▸ Task directions: Go through the data below and return each line where the string "arrow" occurs.

▸ Record set:
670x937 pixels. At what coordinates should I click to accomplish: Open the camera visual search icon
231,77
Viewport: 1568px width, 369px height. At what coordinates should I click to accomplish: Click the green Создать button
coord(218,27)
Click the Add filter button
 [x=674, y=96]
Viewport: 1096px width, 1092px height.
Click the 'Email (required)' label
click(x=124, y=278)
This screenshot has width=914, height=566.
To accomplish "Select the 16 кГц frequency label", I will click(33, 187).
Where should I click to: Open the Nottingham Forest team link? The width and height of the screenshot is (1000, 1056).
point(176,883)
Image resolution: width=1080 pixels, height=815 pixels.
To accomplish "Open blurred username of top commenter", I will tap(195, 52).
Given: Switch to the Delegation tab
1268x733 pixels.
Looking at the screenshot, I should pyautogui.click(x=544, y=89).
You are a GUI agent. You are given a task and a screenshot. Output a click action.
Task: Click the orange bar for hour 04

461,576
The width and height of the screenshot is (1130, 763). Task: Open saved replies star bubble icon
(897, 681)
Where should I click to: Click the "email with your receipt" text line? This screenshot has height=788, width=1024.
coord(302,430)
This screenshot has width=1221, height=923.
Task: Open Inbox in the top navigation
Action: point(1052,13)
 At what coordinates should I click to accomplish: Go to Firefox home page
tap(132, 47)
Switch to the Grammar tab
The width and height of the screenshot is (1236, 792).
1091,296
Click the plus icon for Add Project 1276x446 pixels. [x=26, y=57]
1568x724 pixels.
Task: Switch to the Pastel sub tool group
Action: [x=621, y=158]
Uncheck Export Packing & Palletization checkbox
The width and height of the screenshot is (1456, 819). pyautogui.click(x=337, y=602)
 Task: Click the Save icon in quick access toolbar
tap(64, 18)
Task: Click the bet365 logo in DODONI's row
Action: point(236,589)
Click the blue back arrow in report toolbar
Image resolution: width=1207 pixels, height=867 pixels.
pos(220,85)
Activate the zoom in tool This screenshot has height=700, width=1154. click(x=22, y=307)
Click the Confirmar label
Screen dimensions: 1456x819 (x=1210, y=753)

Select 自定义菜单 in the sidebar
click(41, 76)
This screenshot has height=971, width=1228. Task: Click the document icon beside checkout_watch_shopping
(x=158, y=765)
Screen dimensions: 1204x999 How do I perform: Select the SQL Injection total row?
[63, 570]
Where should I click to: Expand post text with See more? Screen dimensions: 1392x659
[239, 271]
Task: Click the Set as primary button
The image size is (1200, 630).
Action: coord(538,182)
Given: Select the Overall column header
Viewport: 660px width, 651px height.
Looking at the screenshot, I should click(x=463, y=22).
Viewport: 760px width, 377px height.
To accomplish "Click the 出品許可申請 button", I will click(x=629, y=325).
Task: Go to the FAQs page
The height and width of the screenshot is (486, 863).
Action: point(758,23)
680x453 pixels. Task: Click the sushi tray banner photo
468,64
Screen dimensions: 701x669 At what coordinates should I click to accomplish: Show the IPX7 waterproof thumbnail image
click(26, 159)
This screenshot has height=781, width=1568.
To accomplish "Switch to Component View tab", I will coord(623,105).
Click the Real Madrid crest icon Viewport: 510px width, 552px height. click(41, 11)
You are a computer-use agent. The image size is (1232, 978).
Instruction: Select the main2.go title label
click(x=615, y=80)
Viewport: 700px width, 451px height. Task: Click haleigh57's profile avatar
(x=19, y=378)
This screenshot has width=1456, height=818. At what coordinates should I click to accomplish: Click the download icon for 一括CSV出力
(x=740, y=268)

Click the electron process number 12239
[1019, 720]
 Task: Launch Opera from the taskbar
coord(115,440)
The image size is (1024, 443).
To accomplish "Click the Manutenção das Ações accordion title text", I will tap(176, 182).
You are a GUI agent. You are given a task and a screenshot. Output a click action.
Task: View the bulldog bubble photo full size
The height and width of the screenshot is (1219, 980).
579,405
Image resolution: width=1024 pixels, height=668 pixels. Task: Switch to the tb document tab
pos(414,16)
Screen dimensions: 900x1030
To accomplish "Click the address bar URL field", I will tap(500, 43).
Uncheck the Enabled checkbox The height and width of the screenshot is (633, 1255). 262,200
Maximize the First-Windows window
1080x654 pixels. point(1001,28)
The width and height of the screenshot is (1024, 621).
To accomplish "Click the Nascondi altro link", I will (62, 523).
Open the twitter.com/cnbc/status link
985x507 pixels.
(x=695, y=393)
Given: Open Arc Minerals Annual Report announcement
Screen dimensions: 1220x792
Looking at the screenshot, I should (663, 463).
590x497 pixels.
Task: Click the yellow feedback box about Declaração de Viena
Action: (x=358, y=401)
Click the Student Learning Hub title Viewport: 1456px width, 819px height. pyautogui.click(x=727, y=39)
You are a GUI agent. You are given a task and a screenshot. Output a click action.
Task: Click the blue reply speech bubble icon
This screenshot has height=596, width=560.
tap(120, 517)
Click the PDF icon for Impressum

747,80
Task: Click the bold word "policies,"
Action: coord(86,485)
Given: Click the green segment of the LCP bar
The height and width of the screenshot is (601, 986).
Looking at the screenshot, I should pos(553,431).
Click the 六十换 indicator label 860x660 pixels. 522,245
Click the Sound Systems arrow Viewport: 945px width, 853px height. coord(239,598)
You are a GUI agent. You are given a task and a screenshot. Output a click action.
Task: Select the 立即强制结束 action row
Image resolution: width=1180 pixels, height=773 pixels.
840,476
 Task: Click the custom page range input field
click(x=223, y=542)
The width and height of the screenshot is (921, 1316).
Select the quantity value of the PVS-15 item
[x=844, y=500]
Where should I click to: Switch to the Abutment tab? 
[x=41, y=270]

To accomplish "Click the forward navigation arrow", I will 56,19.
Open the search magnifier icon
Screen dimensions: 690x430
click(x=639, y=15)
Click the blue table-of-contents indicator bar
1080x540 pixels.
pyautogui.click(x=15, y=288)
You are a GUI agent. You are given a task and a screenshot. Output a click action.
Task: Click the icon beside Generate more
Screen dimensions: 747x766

▸ Answer for the task:
Click the blue back arrow in report toolbar
Click the Sound Systems arrow Viewport: 945px width, 853px height. coord(239,598)
To accomplish "Click the forward navigation arrow", I will 56,19.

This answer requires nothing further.